The site was then used, up until the 19th century, as a quarry for other buildings, including the adjacent farm.

A hospital was built at the site, in addition to the abbey.

For several centuries the abbey was known for its relics, the head and arm of Saint Lazarus of Marseille. When the abbey was burnt down these were transferred to Andlau, eventually disappearing during the French Revolution.

== The Camel, the Cross and the Foreskin ==

Legend has it that, in 799 the future Charlemagne received a large number of relics from Fortunatus the patriarch of Jerusalem, including a fragment of the Holy Cross and the Holy Foreskin. This he later offered to Hugo of Tours who, feeling that he was not worthy to receive such a gift, had the gold cross which contained it strapped to a camel and sent it off to roam where it would, accompanied by five knights. The camel finally stopped at Niedermunster, there the knights founded the adjacent St James' hermitage.

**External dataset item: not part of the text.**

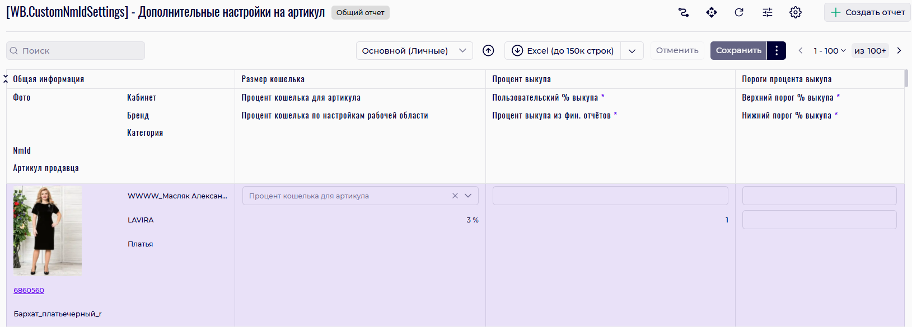This screenshot has width=912, height=327.
Task: Open the Основной (Личные) view dropdown
Action: pos(414,51)
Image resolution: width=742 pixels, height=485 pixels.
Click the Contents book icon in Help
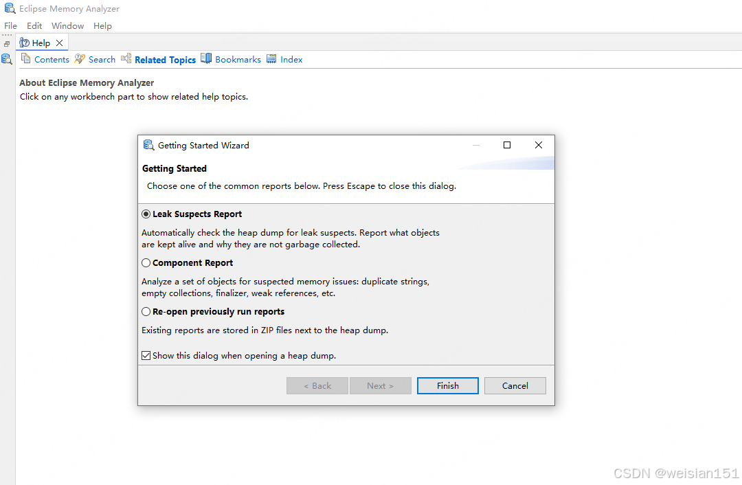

A similar Charlemagne legend relates that a fragment of the cross was given to William of Gellone and kept in the monastery of Saint-Guilhem-le-Désert.

There are two paintings of this event still in Alsace, one in Molsheim and the other in Andlau.

This relic attracted many visitors, the most famous of whom was reputedly Richard the Lion Heart in 1194, although the earliest reference to this visit can only be traced back to 1751.

The Abbey was also famous for its huge cross, one of the best known artworks of Carolingian France, reputedly part of the true cross. In the 16th century it was transferred to the Jesuits at Molsheim, only to disappear during the Revolution, when it was melted down in the Strasbourg Mint.

The well in the centre of the abbey is still said to cure eye diseases.